ADF and CLS filed a friend-of-the-court brief at the U.S. Supreme Court May 22 urging the justices to uphold the federal ban.

In the opinion issued today, the high court wrote, “In a decision so fraught with emotional consequence, some doctors may prefer not to disclose precise details of the means that will be used....  It is self-evident that a mother who comes to regret her choice to abort must struggle with grief more anguished and sorrow more profound when she learns, only after the event, what she once did not know:  that she allowed a doctor to pierce the skull and vacuum the fastdeveloping brain of her unborn child....”

“There’s nothing in the Constitution that gives an abortionist the complete freedom to end a life, particularly when the baby is about to be born,” said CLS Director Gregory S. Baylor.  “That’s exactly what’s happening when an abortionist performs a partial-birth abortion just seconds before the baby takes her first breath.”

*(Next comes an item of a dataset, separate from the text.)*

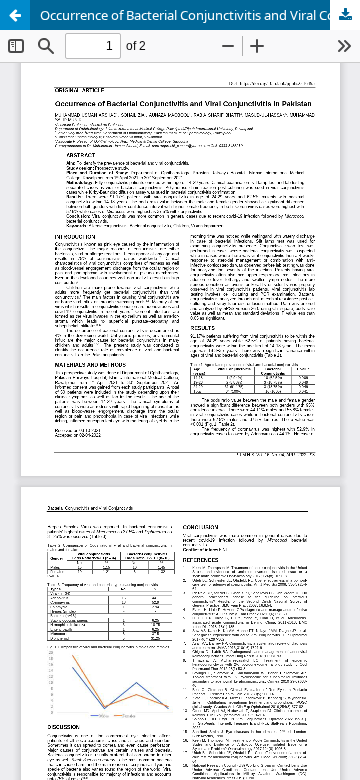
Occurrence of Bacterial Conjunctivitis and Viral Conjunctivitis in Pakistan (200, 15)
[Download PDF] (345, 15)
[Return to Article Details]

In 2000, the U.S. Supreme Court struck down Nebraska’s ban on partial-birth abortion in Stenberg v. Carhart, saying the language in the ban was too vague.  Congress then passed the Partial-Birth Abortion Act of 2003, having clarified the language to remedy the Supreme Court’s earlier concerns in Stenberg.

Congress concluded that a “moral, medical, and ethical consensus exists that the practice of performing a partial-birth abortion…is a gruesome and inhumane procedure that is never medically necessary and should be prohibited.”